Ora foram estes os principais dossiers que a presidência portuguesa herdou e se em boa verdade em nada contribuiu para os atrasar, também é justo que se diga que nada fez (talvez porque não pudesse) para acelerar o ritmo da sua execução.
Por isso se disse, em texto anterior, que se tratou de uma presidência irrelevante que, dificilmente merecerá mais do que uma simples nota de pé de página na avaliação futura do projeto europeu. E não tinha de ser necessariamente assim, pois se nos dois aspetos citados, os dados estavam lançadas e o ‘sucesso’ era apenas não atrapalhar, havia uma área – a defesa das liberdades e dos direitos humanos – onde Portugal, enquanto presidente do Conselho da União Europeia, poderia ter deixado uma marca indelével.
Mas neste campo tudo começou mal quando o primeiro ministro, em estágio para o exercício de presidente do Conselho da União, foi a Budapeste defender que não achava aceitável fazer a ligação (como queriam, por exemplo os Países Baixos) entre o cumprimento integral do estado de direito e o acesso aos recursos financeiros indispensáveis para a recuperação europeia.
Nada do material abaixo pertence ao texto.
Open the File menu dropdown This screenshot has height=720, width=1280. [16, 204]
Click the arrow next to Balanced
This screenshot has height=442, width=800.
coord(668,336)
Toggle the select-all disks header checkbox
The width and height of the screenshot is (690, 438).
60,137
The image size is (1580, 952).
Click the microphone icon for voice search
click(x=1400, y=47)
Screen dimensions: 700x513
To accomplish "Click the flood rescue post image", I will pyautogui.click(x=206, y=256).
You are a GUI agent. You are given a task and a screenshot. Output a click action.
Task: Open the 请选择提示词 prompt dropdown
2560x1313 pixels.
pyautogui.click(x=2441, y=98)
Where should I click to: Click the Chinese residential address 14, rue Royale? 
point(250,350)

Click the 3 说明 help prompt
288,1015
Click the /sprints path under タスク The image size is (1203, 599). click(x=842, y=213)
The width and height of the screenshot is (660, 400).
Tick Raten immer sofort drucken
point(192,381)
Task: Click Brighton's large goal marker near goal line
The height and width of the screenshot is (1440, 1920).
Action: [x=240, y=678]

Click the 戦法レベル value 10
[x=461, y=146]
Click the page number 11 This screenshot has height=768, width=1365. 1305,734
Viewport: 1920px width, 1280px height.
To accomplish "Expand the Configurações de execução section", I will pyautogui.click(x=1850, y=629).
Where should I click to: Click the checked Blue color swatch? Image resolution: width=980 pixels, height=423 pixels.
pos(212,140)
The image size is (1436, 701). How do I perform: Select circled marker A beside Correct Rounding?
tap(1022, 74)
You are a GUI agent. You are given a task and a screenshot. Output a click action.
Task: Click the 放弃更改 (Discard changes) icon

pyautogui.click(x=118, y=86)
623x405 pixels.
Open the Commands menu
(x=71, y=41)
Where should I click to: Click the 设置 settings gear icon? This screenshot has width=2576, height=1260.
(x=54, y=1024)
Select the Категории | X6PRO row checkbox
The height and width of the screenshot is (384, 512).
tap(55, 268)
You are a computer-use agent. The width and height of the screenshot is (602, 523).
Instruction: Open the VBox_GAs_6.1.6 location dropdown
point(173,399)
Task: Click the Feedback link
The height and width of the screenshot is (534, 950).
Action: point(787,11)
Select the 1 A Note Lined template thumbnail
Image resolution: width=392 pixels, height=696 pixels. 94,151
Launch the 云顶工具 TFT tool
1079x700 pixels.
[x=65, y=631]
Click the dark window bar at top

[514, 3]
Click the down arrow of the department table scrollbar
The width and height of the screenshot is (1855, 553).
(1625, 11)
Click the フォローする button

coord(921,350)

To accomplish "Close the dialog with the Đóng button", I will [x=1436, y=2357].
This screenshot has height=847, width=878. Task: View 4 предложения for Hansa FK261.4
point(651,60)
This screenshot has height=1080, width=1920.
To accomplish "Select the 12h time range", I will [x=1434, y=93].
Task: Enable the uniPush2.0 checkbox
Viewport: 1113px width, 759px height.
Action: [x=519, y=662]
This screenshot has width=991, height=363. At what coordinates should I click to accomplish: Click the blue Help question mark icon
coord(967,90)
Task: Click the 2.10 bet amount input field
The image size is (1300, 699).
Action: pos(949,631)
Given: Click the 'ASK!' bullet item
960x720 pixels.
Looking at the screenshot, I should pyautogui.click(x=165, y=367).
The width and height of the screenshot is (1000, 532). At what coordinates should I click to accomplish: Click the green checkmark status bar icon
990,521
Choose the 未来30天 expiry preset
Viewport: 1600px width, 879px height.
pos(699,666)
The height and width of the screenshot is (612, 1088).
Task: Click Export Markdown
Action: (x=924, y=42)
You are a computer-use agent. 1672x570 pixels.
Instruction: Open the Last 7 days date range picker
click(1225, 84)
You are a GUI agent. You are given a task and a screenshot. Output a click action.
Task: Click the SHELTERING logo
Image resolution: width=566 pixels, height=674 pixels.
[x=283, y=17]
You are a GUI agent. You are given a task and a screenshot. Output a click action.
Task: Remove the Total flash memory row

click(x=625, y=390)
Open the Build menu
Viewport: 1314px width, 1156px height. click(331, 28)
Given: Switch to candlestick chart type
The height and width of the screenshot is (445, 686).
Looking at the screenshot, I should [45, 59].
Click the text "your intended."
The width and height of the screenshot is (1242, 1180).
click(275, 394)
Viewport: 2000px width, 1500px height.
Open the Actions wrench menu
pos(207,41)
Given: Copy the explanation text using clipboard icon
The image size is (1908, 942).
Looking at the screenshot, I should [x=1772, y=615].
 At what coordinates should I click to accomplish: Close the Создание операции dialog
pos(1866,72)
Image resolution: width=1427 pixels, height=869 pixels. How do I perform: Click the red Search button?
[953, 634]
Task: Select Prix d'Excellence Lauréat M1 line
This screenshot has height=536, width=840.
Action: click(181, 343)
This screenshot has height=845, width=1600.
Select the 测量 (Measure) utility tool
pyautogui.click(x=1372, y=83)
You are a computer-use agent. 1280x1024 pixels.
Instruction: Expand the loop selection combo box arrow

Naquele momento e com este ato político, que não é gratuito e muito menos proclamatório, Portugal definiu, através do seu representante mais qualificado, a sua agenda política, em matéria de defesa de direitos essenciais e fundamentais para a coesão do projeto europeu e aceitou, na prática, a violação do estado de direito.
Assim o que podia ter corrido bem, correu muito mal e o decurso da presidência portuguesa, até pela ocorrência de diversos factos negativos, que embora de origem doméstica tiveram repercussão internacional, tornou este semestre europeu num período de acentuada irrelevância. No fim da presidência e depois do lamentável episódio da neutralidade sobre a carta dirigida a Orban ainda houve uma tímida tentativa de ativar os processos contra a Hungria e a Polónia, iniciados alguns anos antes pela Comissão.
Mas tudo isto só pode ser considerado ficção política para consumo dos distraídos e sobretudo uma profunda hipocrisia, sabendo-se, como se sabe, que a atual presidência de turno – a da Eslovénia -–jamais dará seguimento a estes procedimentos, como, aliás, o reconheceu o primeiro ministro esloveno ao declarar, que «a imposição de valores europeus imaginários [repare-se na subtileza ‘imaginários’] é caminho rápido para o colapso da União Europeia».
Uma oportunidade ingloriamente perdida para fazer história é o mínimo que pode dizer-se da nossa esforçada presidência e nem o enumerar frenético e complacente, a que alguns recorrem, de supostos, porque artificiais e marginais, pequenos êxitos (bazuca, pac, certificado, testes e social) pode colocar em crise esta apreciação.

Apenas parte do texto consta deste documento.